Exercise prompt: Omit any pictures, and restate word for word only the lines from the one with "Task: Tap Kelsey's avatar in chat header" through the end of the data below.

----

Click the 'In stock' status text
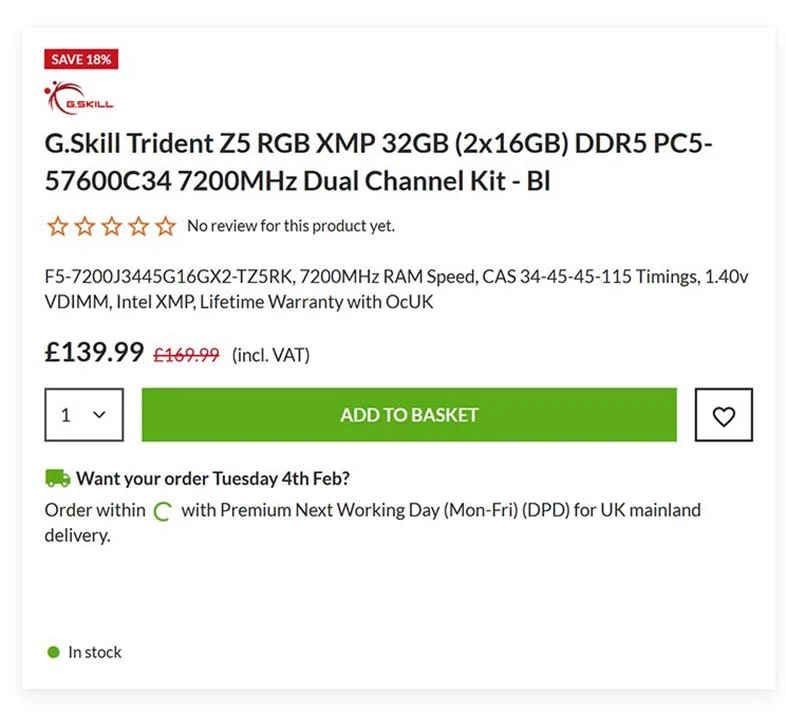(95, 652)
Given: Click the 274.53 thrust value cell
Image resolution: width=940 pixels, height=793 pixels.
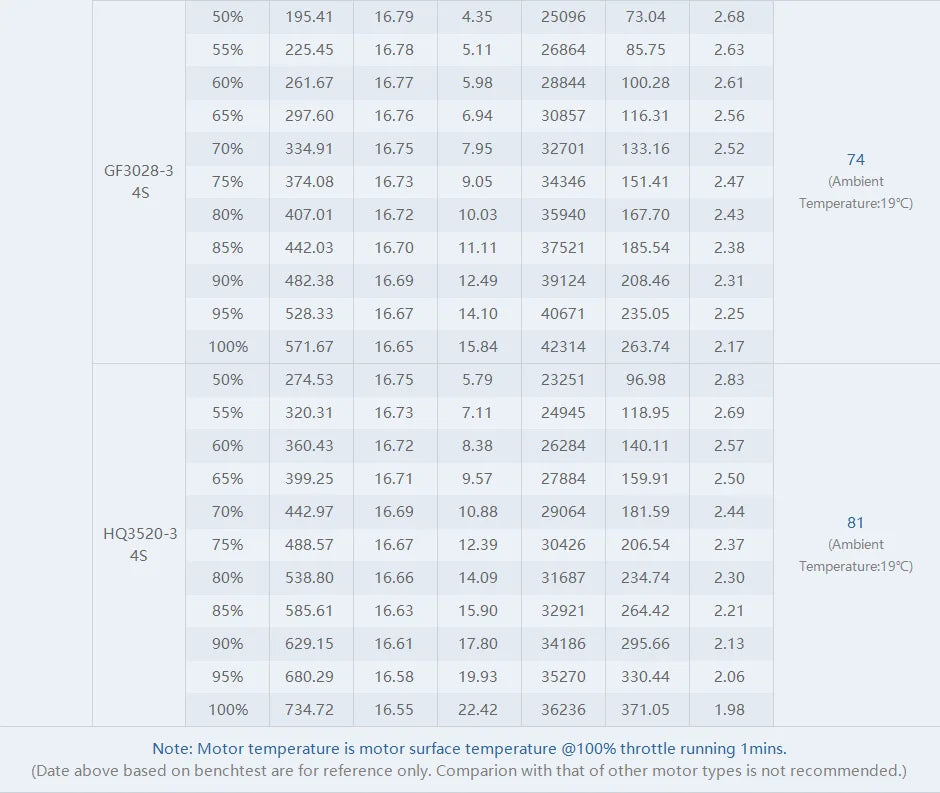Looking at the screenshot, I should [x=309, y=380].
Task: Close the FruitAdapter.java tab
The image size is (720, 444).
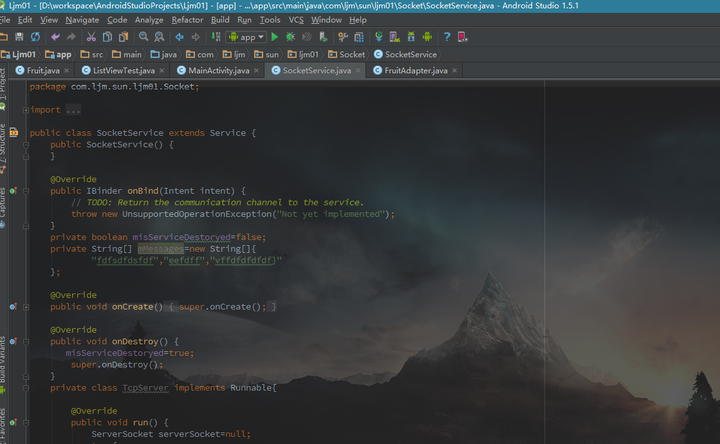Action: click(457, 71)
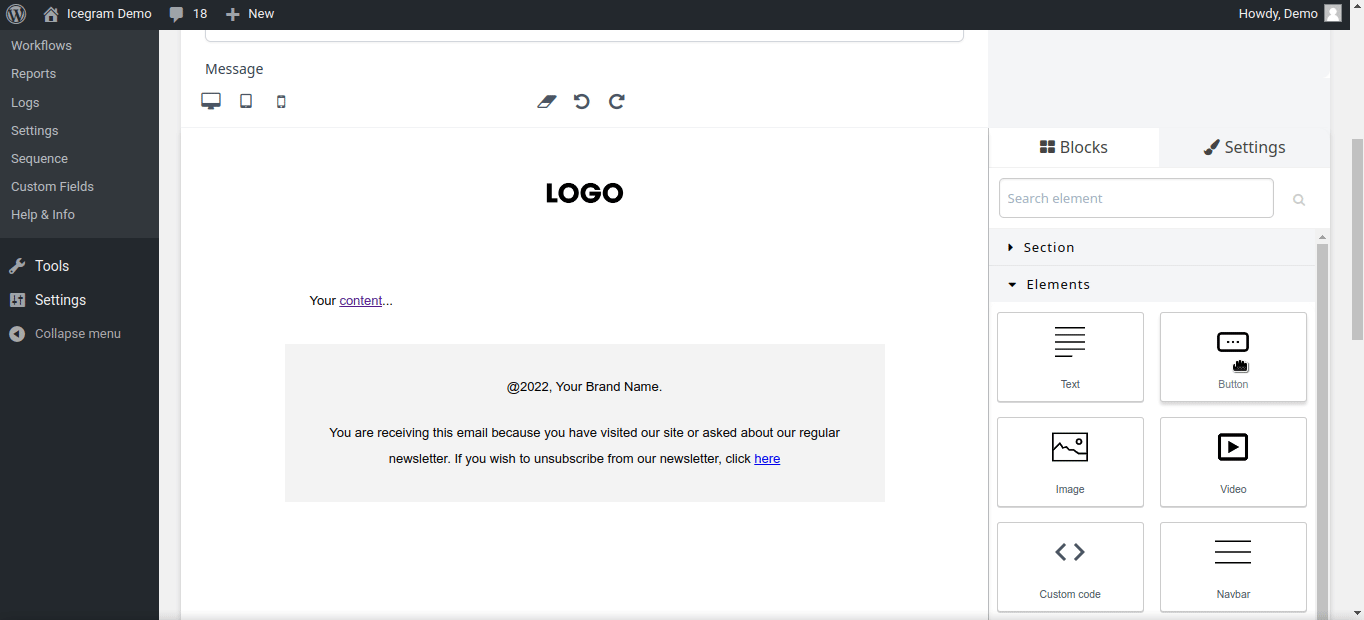Viewport: 1364px width, 620px height.
Task: Choose the Video element block
Action: (x=1233, y=462)
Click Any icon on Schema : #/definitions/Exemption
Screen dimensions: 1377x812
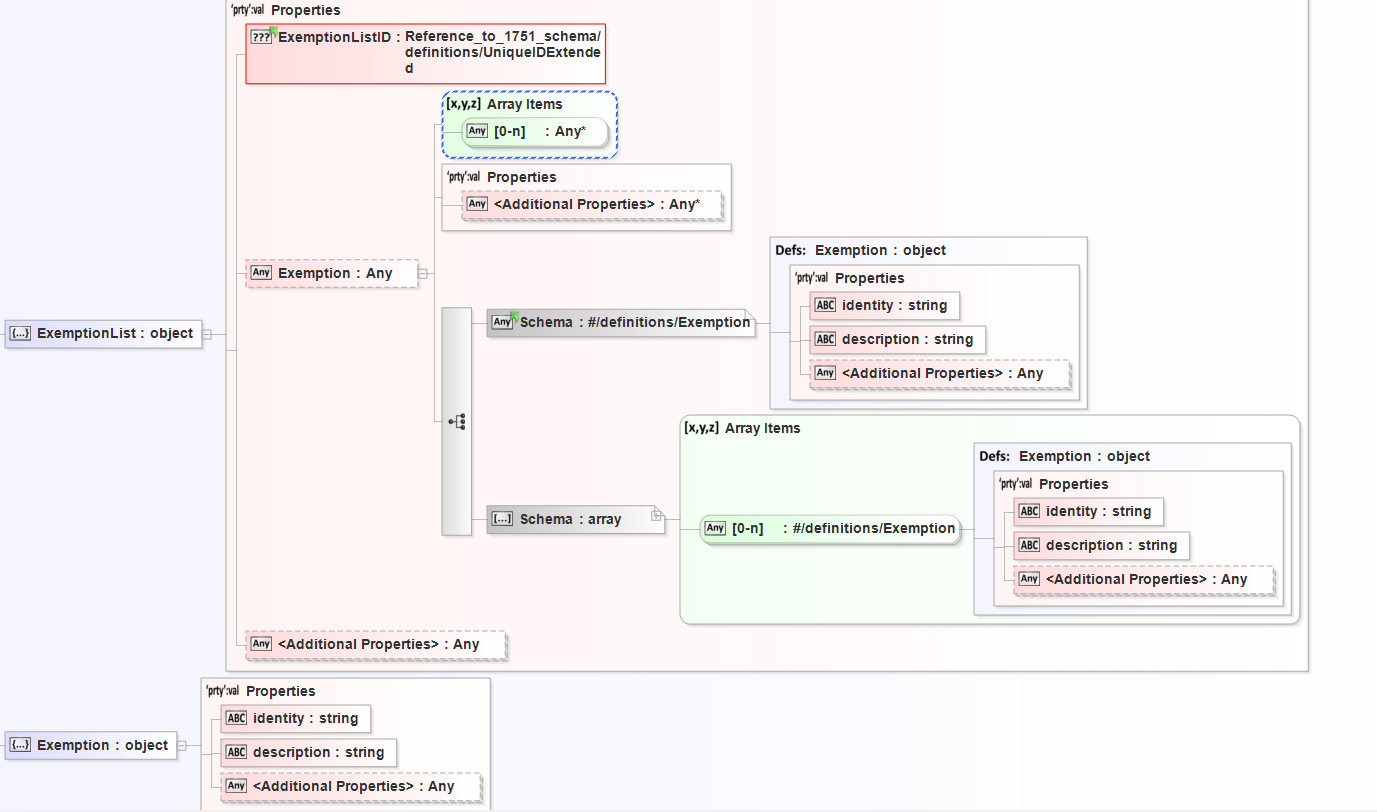coord(502,322)

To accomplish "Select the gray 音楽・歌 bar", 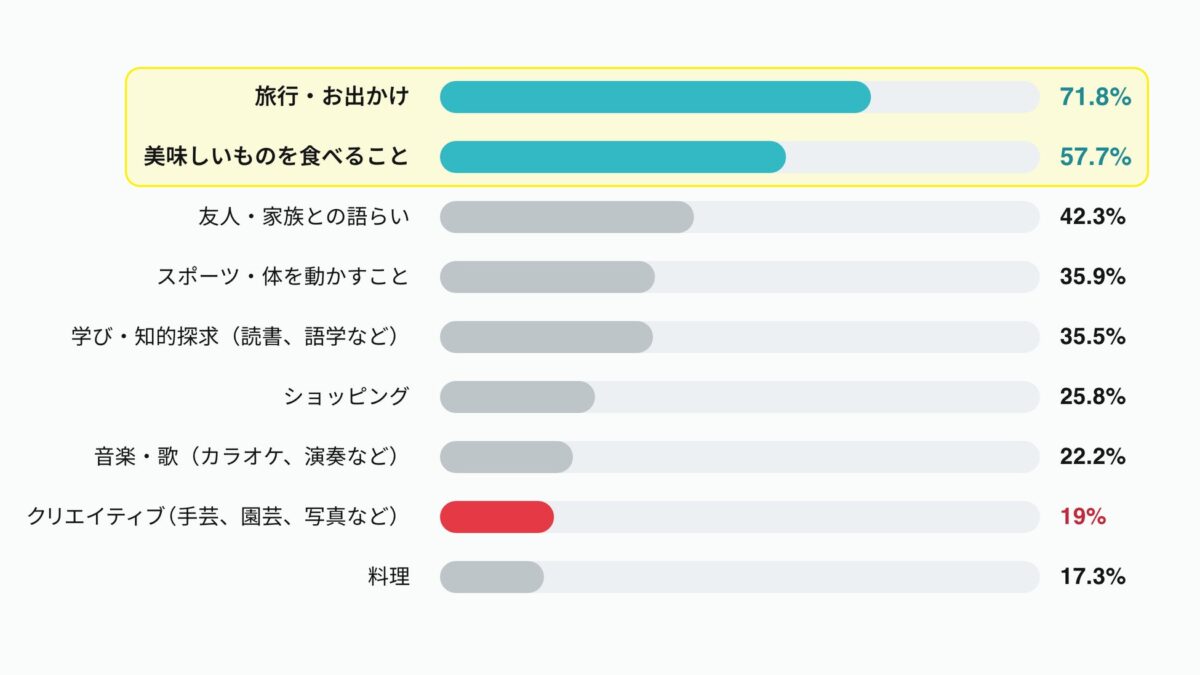I will tap(506, 457).
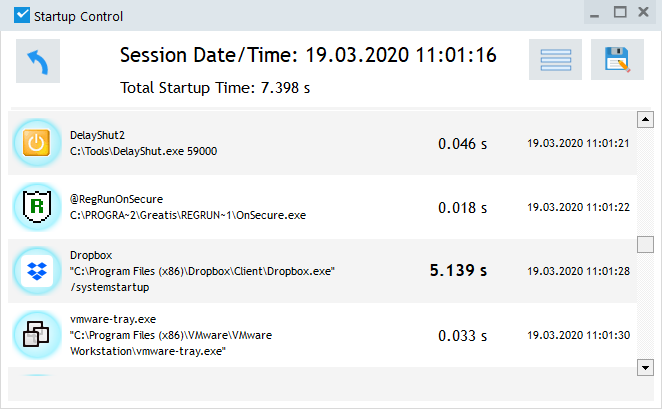Click the Session Date/Time heading
Screen dimensions: 662x409
tap(308, 55)
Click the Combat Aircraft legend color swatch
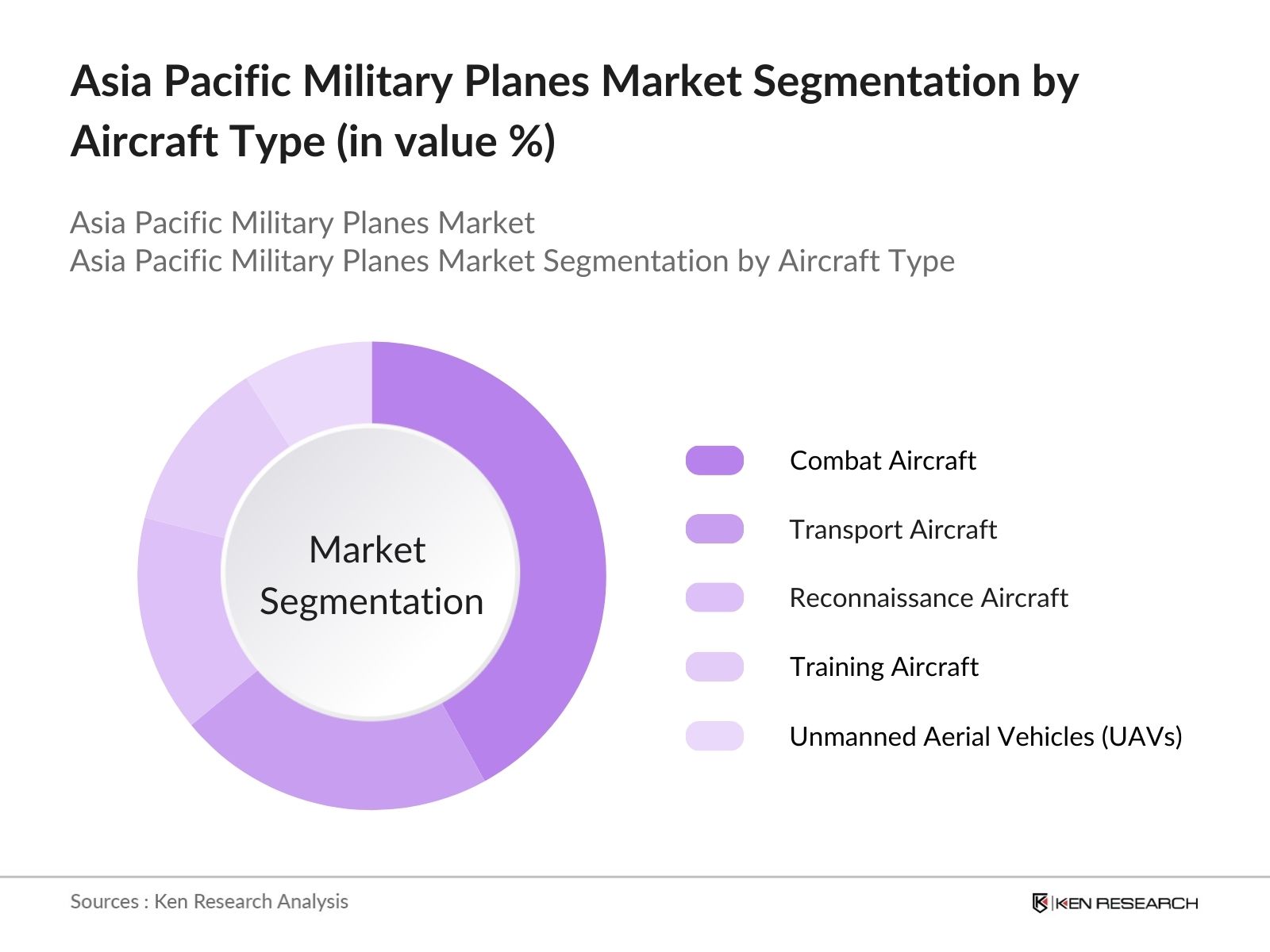 point(714,460)
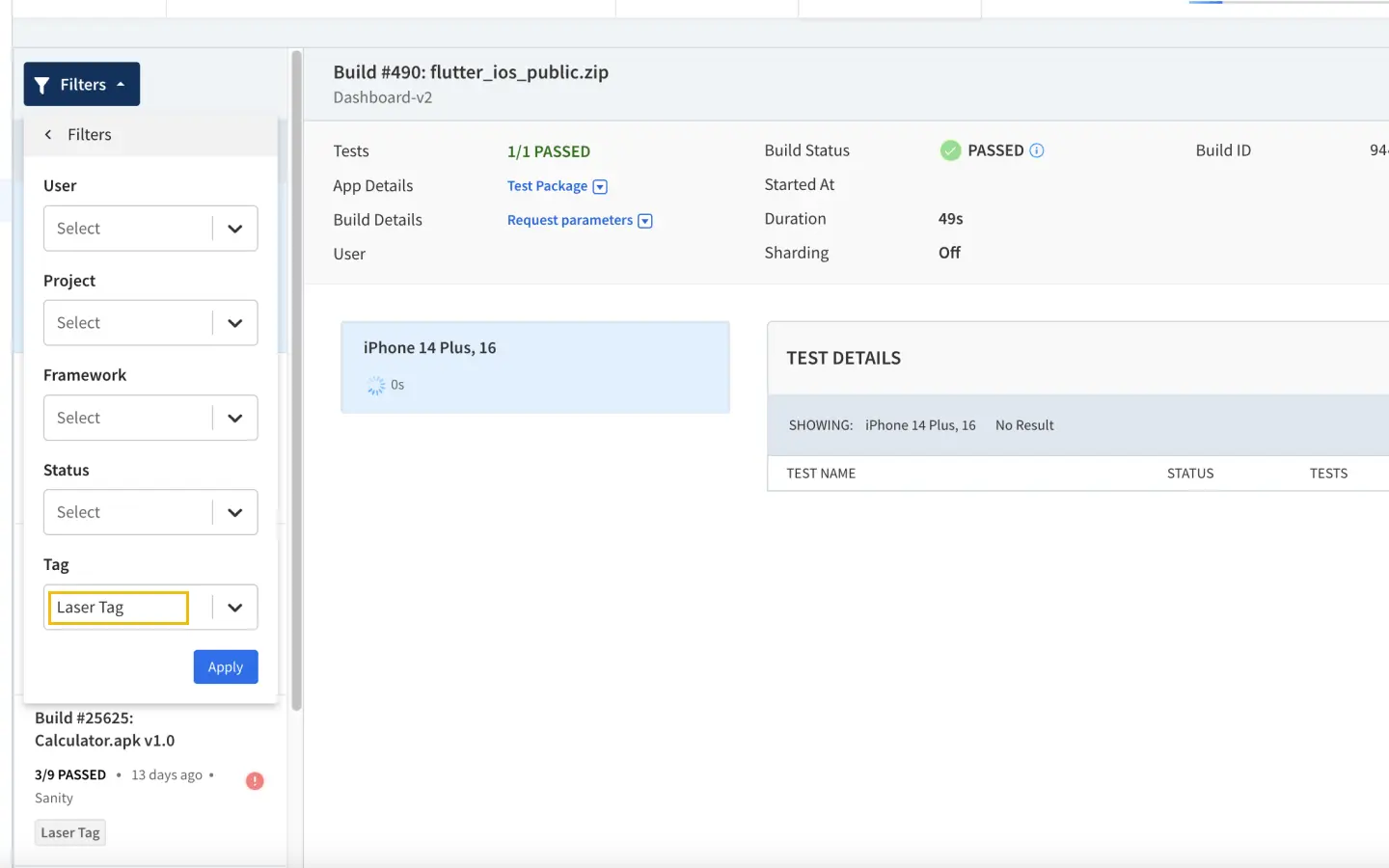
Task: Click the Laser Tag label on build #25625
Action: (x=70, y=833)
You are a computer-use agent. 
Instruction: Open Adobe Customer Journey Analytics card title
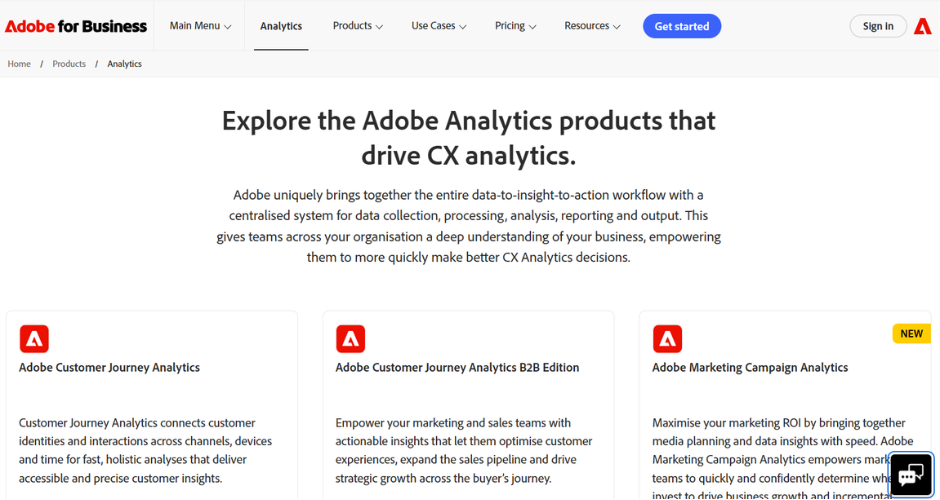110,368
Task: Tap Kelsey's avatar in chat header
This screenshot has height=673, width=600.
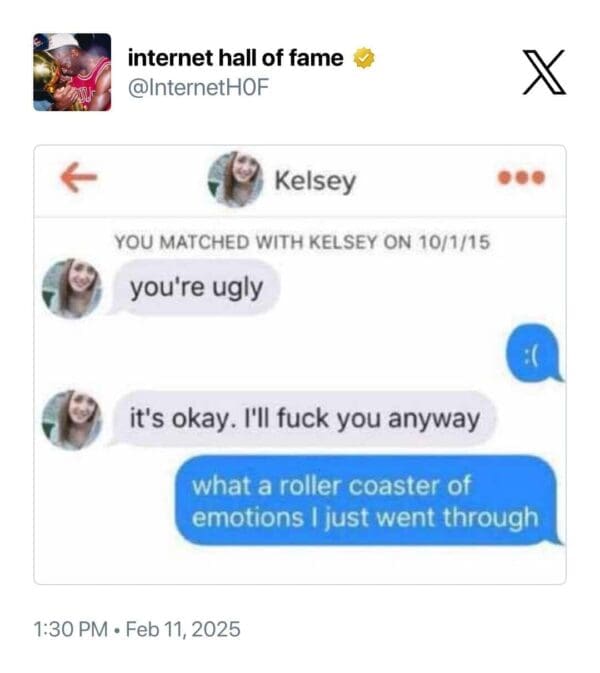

----

Problem solution:
Task: Tap Kelsey's avatar in chat header
This screenshot has height=673, width=600.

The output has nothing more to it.